- _Source document_:
------------------------

In my spare time, I work on a video game called Harmonious Creatures. It's a Minecraft-like game about building living things using a redstone-like logic system; but instead of pistons, wires, and inverters, it's about enzymes, binding sites and water gradients, and instead of building machines in a world, you build organisms as part of an ecosystem.

It's still in development, but it's the biggest project I've ever worked on, so I feel I should feature it a little on my website. I plan to have a demo here very soon. In the meantime, here are some bits from development. All the video clips here are heavily compressed to save on server costs. If you'd like high-res versions of any of the videos, email me.

Harmonious Creatures is written from scratch in the Odin Programming Language, and only depends on SDL. I've written the gameplay engine and the renderer myself. I wrote this Vulkan graphics API wrapper to make this kind of development easier.

I wrote this article about the DDA algorithm used in the game.

The game has a concept of energy, so each block has an energy value, and energy spreads from block to block on each gametick. The game only has a couple kinds of blocks, so this is how we color things in:

Here are some tests of movement, physics, and separation of block objects.

This is a stress test of 200 separate objects at once. This was done to test the renderer–the physics engine is bugging out a little here because each object is affecting all the other objects with its gravity.

Logic is done using "enzymes" and "binding sites". Enzmyes of different shapes can block other enzymes, forcing them to go somewhere else. This is a turing-complete system.

Early on, I tested binary calculators to ensure the logic system is usable. I've made several calculators since then.

Instead of a boring, limited, command-based scripting language, the game uses a turing-complete FORTH implementation that runs in a VM. For people who aren't familiar, FORTH is a way of shaping a programming language that allows not only for new function definitions, but also macros, and a complete replacement of the interpreter. Hypothetically, you could write a C compiler in the game's scripting langauge, and then boot into it. It's a hard thing to describe in words, but here are a couple clips from the game's debugger:

Early on, I used a command-based scripting language, with a terminal and autocompletion. This was thrown away.

I've tested a lot of different kinds of gravity, with many different algorithms for defining gravity fields on planets with arbitrary shapes. Ideally, gravity should always 'just work' for all kinds of user-built planet shapes, from Mario Galaxy-style planetoids to Halo-style rings.

I've tried lots of methods for efficient voxel rendering. I've tried meshing and raytracing, and I'm pretty sure the finished game will use some combination of the two. Here are some of my rendering stress-tests. The first two uses meshing with ~100K blocks, and the last uses ray-tracing with ~300K blocks.

Here are some tests of self-replication using a block called a helix.

Here are some rendering tests for reflections, and a slight bevel on voxel edges.

The game has kind of an interesting cursor that smoothly snaps and rounds to objects.

Here's the game running on Steam Deck. I've also tested the game (and developed it!) on Windows, MacOS, and Linux.

This was the first video I ever took of the game, when it was just blocks in a void.

------------------------

- _Aim of the task_: Write out the passage of the Harmonious Creatures page starting at "This is a stress" and ending at "calculators since then.". The records are separate material and have nothing to do with the Harmonious Creatures page.

- _Exercise data_:
------------------------

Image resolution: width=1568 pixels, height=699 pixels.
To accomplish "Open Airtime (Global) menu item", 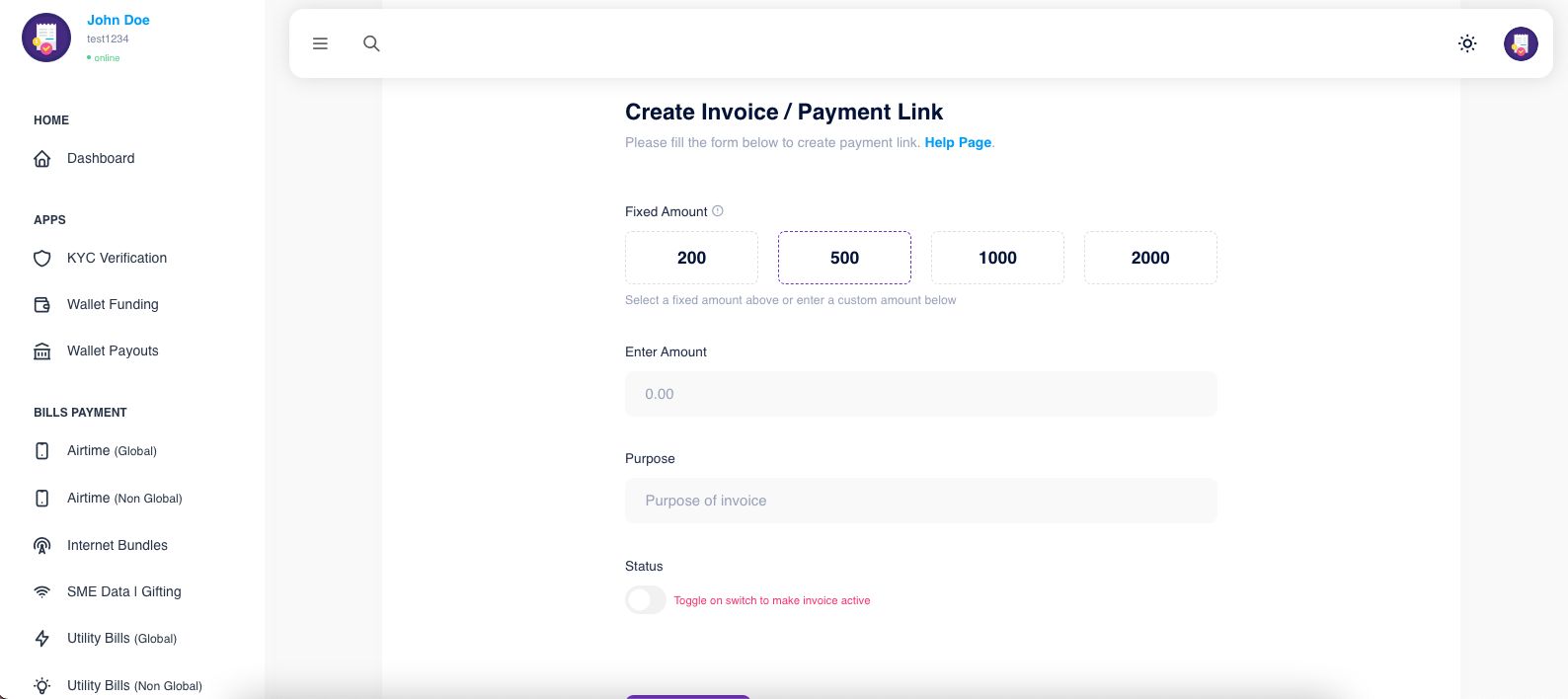I will (112, 451).
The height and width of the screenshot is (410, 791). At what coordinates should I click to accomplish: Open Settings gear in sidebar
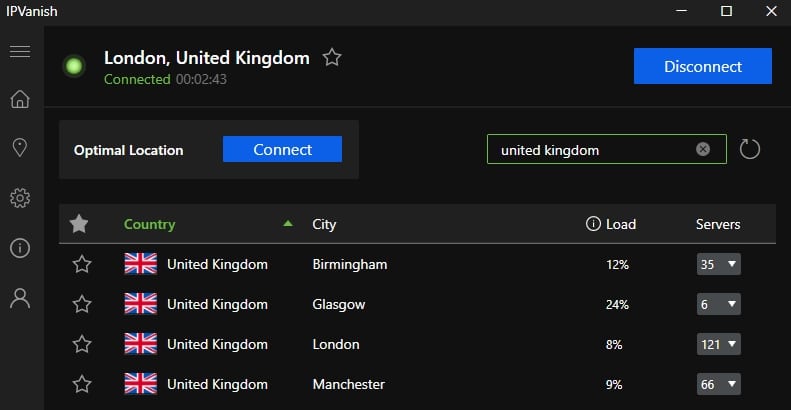point(20,198)
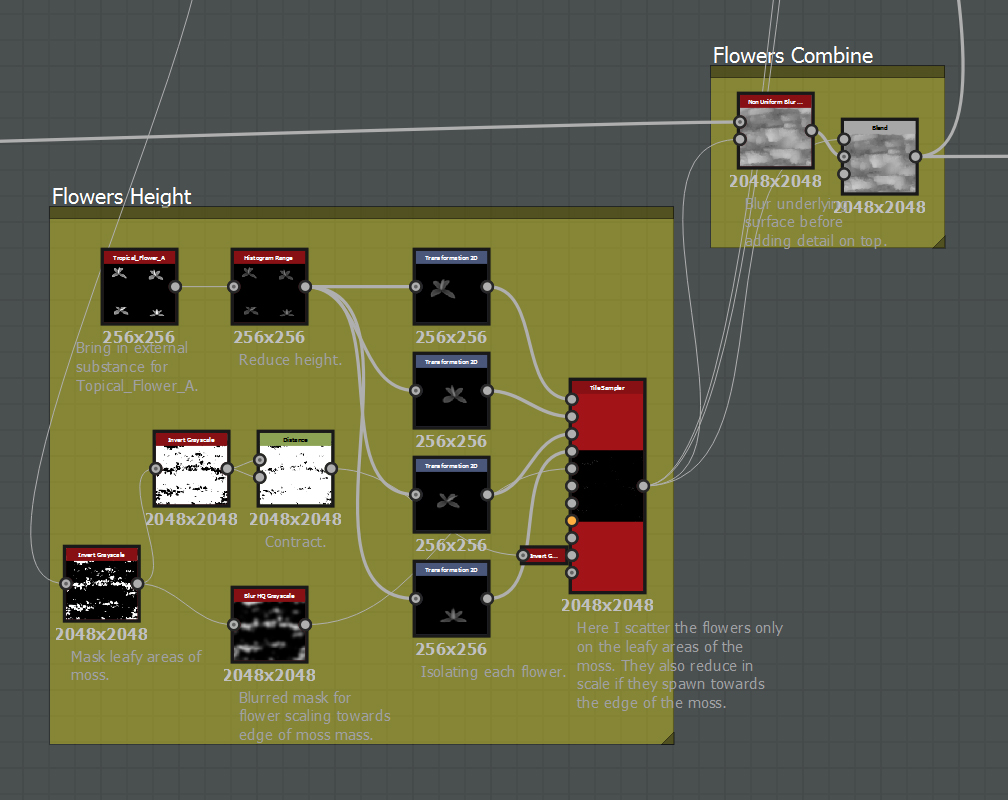Click the black preview thumbnail on Tile Sampler
The image size is (1008, 800).
[605, 485]
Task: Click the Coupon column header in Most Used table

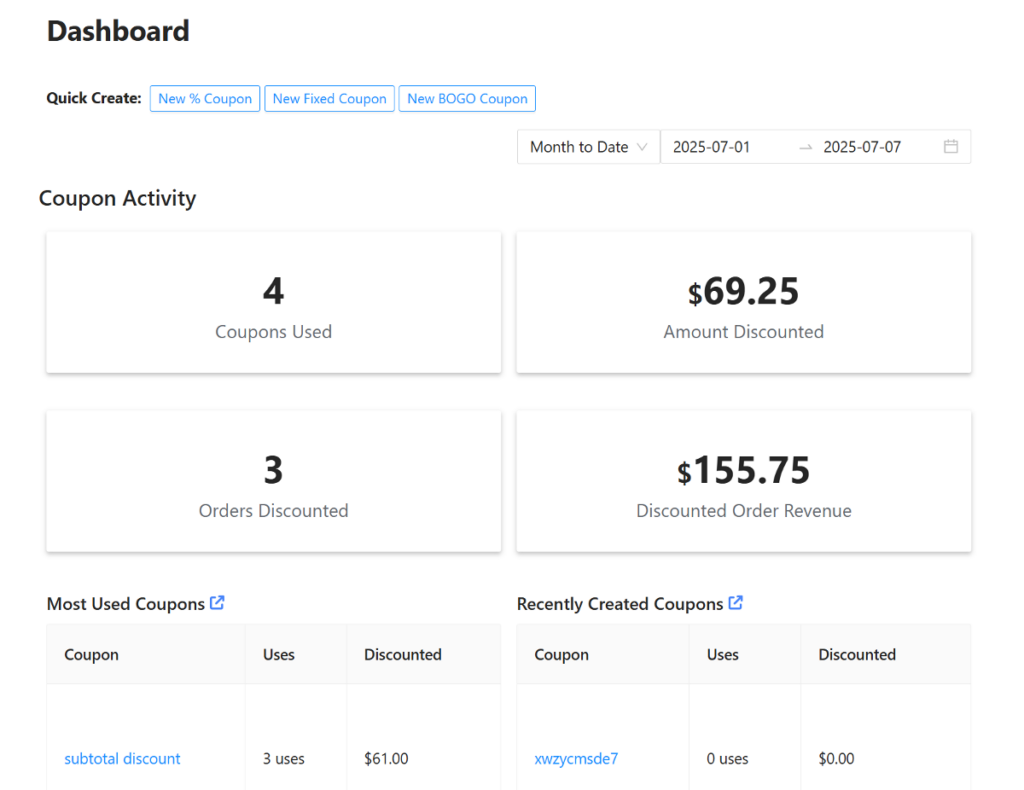Action: point(91,654)
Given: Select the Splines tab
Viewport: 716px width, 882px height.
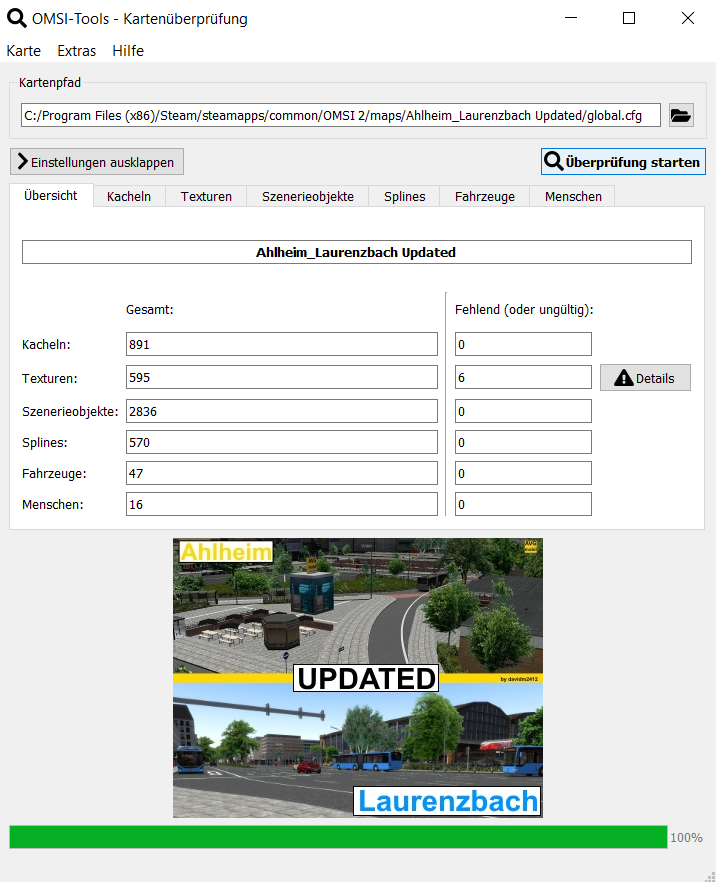Looking at the screenshot, I should 404,197.
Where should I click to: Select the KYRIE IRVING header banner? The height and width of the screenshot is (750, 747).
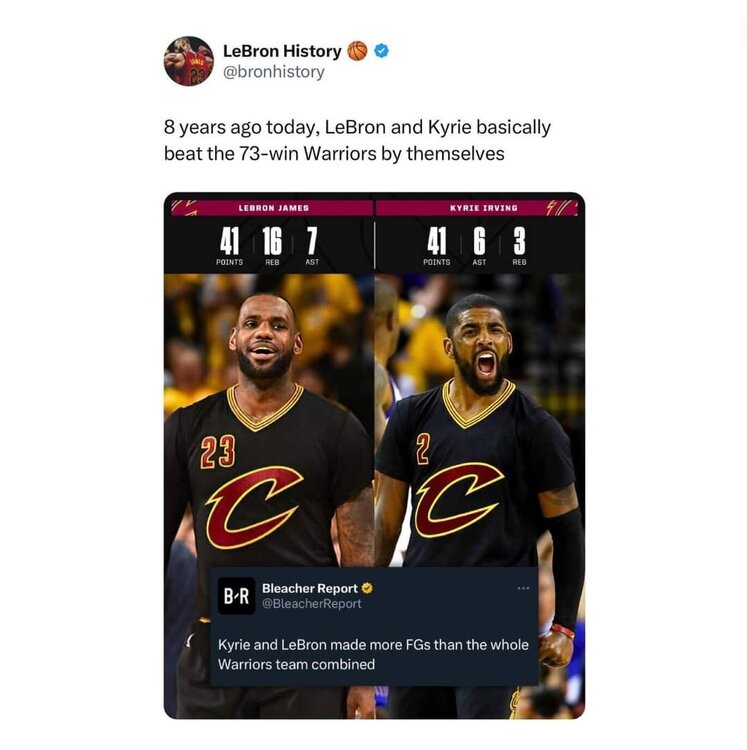pos(477,208)
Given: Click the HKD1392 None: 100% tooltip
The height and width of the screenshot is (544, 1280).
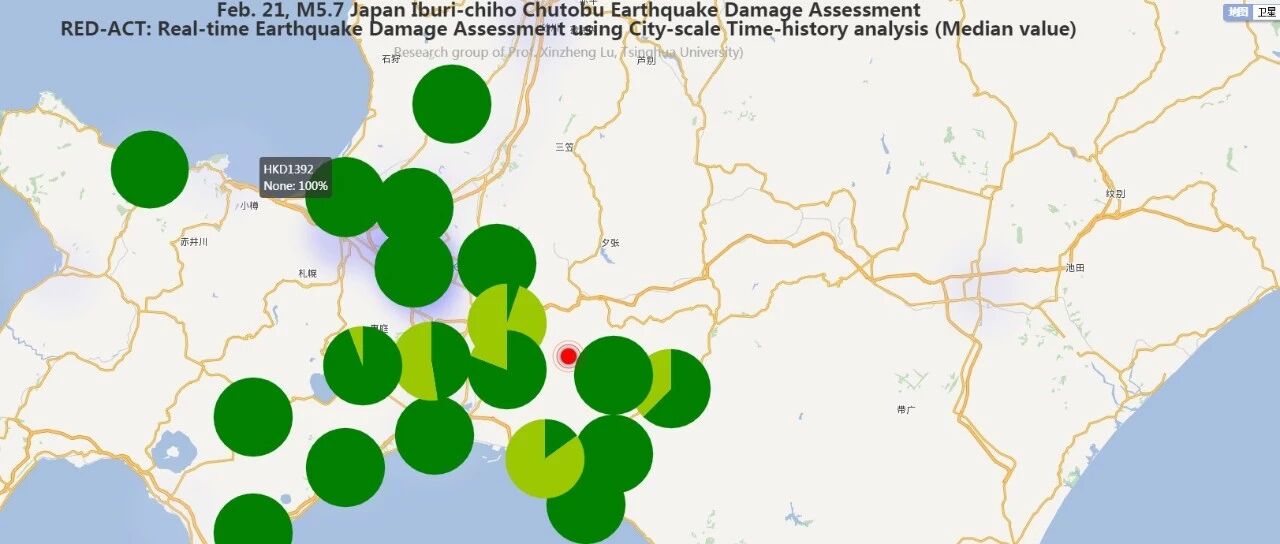Looking at the screenshot, I should pos(296,177).
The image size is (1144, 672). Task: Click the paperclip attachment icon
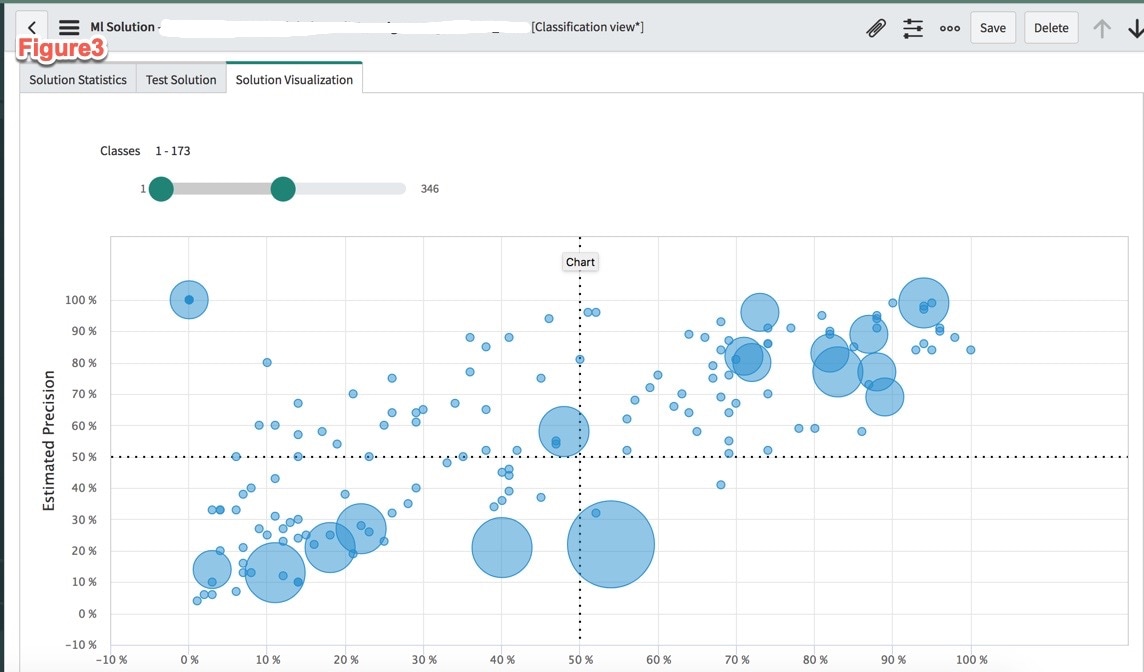(x=876, y=27)
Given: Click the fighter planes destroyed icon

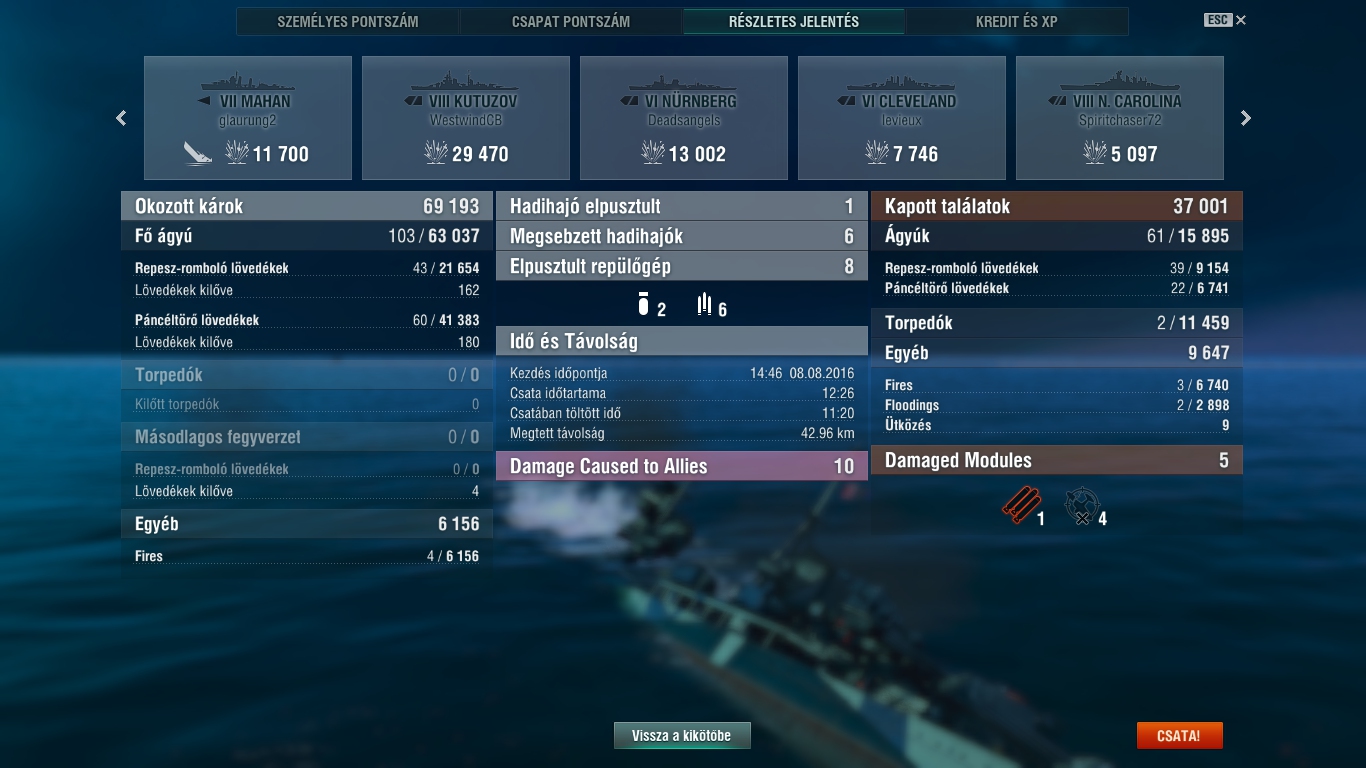Looking at the screenshot, I should click(x=704, y=303).
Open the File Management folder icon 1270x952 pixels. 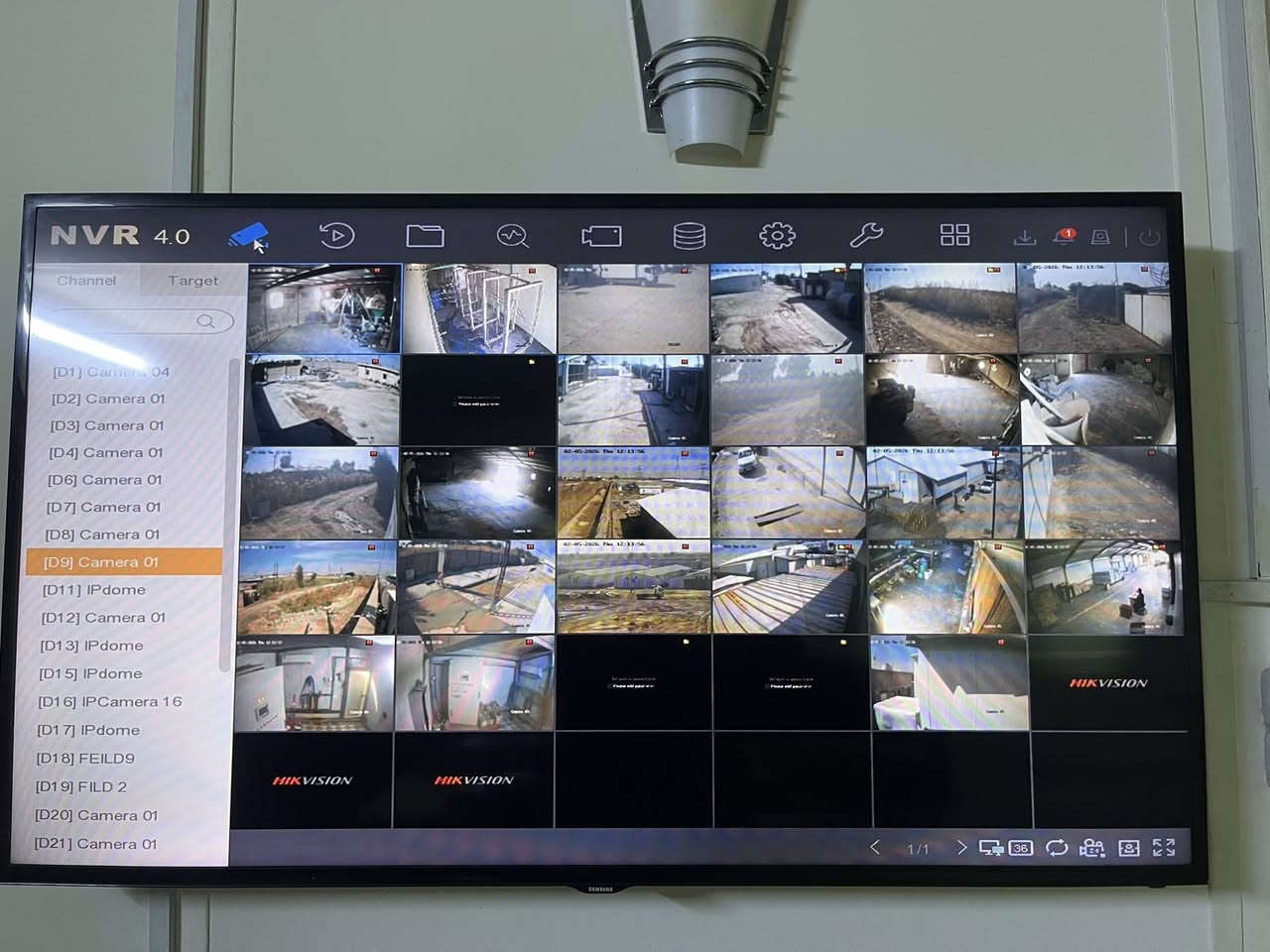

------------------------

- _Response to the task_:
This is a stress test of 200 separate objects at once. This was done to test the renderer–the physics engine is bugging out a little here because each object is affecting all the other objects with its gravity.

Logic is done using "enzymes" and "binding sites". Enzmyes of different shapes can block other enzymes, forcing them to go somewhere else. This is a turing-complete system.

Early on, I tested binary calculators to ensure the logic system is usable. I've made several calculators since then.